Course assignments of COL775:- Deep Learning course at IIT Delhi under Professor Parag Singla
This repository contains assignments exploring modern deep learning architectures including ResNets, attention mechanisms, contrastive learning, vision-language models, and generative diffusion models.
- Implemented ResNet-18 architecture from scratch in PyTorch without using pre-built torchvision models.
- Compared five normalization schemes: Batch Normalization, Instance Normalization, Batch-Instance Normalization, Layer Normalization, and Group Normalization.
- Trained models on 100-class ImageNet subset with 680 training and 50 validation images per class.
- Analyzed the impact of different normalization techniques on training stability and generalization performance.
- Implemented Grad-CAM visualization to interpret model decisions and understand feature importance across normalization variants.
- Evaluated models using classification accuracy metrics and conducted ablation studies on normalization layer placement.
- Built seq2seq architecture with encoder-decoder framework for English-Hindi neural machine translation.
- Implemented LSTM-based decoder with attention mechanism to handle variable-length sequences and align source-target tokens.
- Explored cross-lingual transfer learning by fine-tuning English-Hindi model on English-Marathi translation task.
- Evaluated translation quality using BLEU, chrF, and TER (Translation Edit Rate) metrics.

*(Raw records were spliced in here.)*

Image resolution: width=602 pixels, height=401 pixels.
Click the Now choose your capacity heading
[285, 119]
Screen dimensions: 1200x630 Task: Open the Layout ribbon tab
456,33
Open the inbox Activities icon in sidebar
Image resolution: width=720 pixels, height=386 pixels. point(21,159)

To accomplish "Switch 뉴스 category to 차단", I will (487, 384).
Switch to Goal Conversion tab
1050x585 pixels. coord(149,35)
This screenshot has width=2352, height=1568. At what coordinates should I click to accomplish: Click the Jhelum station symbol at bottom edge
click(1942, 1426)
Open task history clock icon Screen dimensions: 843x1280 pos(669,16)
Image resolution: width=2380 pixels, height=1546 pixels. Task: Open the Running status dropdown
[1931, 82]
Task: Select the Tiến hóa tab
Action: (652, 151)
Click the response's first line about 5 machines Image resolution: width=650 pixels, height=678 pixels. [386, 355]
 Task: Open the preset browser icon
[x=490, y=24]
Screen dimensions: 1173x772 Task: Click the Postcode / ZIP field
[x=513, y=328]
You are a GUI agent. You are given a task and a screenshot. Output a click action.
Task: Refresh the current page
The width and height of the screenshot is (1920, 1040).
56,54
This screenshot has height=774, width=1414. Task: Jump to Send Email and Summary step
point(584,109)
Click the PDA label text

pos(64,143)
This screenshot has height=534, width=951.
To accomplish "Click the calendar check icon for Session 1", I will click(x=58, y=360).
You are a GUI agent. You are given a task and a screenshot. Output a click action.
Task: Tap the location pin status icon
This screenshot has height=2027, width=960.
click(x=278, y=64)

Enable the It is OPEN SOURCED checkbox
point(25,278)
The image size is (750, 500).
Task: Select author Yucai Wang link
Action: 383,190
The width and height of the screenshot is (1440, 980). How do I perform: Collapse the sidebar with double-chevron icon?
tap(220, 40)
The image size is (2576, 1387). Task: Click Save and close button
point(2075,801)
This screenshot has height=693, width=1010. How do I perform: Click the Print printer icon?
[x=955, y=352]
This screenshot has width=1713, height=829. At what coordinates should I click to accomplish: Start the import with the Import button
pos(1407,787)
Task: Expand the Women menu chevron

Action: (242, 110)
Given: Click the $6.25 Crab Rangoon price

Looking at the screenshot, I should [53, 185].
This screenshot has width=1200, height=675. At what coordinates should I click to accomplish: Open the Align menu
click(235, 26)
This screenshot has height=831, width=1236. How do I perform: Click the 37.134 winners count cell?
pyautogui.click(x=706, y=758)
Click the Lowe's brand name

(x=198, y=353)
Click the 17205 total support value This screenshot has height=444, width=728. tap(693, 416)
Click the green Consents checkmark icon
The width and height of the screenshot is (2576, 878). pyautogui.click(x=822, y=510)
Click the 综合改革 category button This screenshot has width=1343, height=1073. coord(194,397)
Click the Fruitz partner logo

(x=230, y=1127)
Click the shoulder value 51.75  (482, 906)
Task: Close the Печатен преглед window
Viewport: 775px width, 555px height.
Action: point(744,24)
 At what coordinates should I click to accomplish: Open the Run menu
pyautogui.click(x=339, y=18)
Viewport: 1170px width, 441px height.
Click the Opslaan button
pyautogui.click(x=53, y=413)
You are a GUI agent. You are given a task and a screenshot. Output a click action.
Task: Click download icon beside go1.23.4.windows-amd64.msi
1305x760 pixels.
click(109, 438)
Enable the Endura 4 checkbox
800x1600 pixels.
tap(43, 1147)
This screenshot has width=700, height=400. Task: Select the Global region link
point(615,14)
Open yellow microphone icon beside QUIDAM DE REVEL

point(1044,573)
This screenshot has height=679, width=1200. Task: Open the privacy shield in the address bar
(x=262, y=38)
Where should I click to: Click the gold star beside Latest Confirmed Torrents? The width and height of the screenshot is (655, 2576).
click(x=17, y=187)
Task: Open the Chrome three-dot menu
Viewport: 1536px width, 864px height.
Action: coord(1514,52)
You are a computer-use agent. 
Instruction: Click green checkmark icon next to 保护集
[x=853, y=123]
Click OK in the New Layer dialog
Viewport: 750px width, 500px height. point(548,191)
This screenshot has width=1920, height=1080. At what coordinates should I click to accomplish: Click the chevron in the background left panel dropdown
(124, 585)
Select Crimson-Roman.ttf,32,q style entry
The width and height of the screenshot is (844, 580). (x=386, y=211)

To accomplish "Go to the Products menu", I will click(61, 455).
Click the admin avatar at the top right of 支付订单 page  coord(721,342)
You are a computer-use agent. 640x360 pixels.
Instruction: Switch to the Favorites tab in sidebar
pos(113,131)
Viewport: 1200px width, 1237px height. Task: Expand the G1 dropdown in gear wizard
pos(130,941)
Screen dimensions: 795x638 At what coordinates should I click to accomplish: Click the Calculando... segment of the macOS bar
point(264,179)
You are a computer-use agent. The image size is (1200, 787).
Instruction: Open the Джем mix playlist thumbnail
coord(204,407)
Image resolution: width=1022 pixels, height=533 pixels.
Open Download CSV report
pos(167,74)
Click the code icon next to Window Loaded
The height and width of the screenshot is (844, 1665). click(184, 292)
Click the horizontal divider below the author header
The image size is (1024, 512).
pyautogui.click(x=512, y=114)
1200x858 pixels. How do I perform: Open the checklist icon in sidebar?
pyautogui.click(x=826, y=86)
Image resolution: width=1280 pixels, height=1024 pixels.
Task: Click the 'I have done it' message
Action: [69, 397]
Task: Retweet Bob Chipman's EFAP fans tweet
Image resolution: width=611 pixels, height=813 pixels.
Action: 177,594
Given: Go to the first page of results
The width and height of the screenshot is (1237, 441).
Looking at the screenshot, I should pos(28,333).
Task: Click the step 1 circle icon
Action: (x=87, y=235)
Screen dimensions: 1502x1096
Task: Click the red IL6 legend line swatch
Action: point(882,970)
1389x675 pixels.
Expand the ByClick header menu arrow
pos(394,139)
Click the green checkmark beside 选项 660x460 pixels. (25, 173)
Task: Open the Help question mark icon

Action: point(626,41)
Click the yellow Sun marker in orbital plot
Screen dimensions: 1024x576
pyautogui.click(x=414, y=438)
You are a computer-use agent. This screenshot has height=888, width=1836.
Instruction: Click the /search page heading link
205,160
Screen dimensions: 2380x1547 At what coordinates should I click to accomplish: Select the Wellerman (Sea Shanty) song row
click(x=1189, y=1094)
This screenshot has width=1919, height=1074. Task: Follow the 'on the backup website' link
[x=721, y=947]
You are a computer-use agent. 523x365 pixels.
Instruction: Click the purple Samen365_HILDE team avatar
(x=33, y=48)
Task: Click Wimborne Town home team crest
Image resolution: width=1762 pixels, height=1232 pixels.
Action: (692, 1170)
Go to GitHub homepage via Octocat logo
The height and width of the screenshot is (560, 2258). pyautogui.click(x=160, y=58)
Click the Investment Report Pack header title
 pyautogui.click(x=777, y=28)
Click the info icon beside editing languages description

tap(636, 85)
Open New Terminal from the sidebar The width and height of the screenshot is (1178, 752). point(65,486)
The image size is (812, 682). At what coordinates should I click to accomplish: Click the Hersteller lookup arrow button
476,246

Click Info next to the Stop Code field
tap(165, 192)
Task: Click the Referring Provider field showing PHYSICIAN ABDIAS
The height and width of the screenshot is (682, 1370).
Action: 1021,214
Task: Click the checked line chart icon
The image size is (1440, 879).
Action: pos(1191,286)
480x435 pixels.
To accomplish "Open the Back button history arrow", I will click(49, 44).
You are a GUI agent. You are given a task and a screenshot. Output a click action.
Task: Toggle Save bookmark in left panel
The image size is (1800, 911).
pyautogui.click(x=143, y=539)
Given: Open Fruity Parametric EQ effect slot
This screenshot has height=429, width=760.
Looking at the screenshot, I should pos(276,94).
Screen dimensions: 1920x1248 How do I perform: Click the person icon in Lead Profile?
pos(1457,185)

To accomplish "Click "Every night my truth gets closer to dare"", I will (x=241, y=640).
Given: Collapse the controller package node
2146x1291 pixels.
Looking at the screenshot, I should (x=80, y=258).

- Experimented with teacher forcing schedules and different attention mechanisms for improved translation fluency.
- Analyzed the effectiveness of transfer learning between closely related languages (Hindi and Marathi) sharing the same script.
- Implemented CLIP (Contrastive Language-Image Pre-training) from scratch with Vision Transformer image encoder and lightweight text transformer.
- Built DINO (self-distillation with no labels) for self-supervised visual representation learning through knowledge distillation.
- Trained both models on CLEVR dataset with programmatically generated captions describing object counts, colors, shapes, and materials.
- Designed custom task-specific tokenizer for caption encoding without relying on pre-trained tokenizers.
- Evaluated learned representations through linear probing on downstream tasks: object counting, color prediction, and shape classification.
- Conducted image-text retrieval experiments to assess alignment quality in the shared embedding space.
- Integrated pre-trained vision encoder with language model to build a general-purpose Vision-Language Model (VLM) inspired by LLaVA.
- Implemented two-stage training pipeline: first training projection layer with frozen vision encoder, then optional joint fine-tuning.
- Aligned visual and textual modalities through learnable projection interface connecting frozen CLIP/DINO encoder to language decoder.
- Enabled visual question answering and image captioning on CLEVR scenes by grounding language generation in learned visual representations.
- Evaluated model on visual reasoning tasks requiring understanding of spatial relationships and object attributes.
- Implemented Variational Autoencoder (VAE) to learn dense latent representations of CLEVR images.
- Built text-guided Latent Diffusion Model (LDM) for generating diverse CLEVR scenes from natural language captions.
- Trained diffusion process in VAE latent space for efficient generation compared to pixel-space diffusion.
- Conditioned image generation on text embeddings to enable fine-grained control over object attributes (count, color, shape, material).
- Evaluated generation quality through visual inspection and diversity metrics across different caption prompts.
- Explored trade-offs between reconstruction quality and latent space regularization in VAE training.
Each assignment combines theoretical understanding with hands-on implementation of state-of-the-art architectures, covering computer vision, natural language processing, multimodal learning, and generative modeling.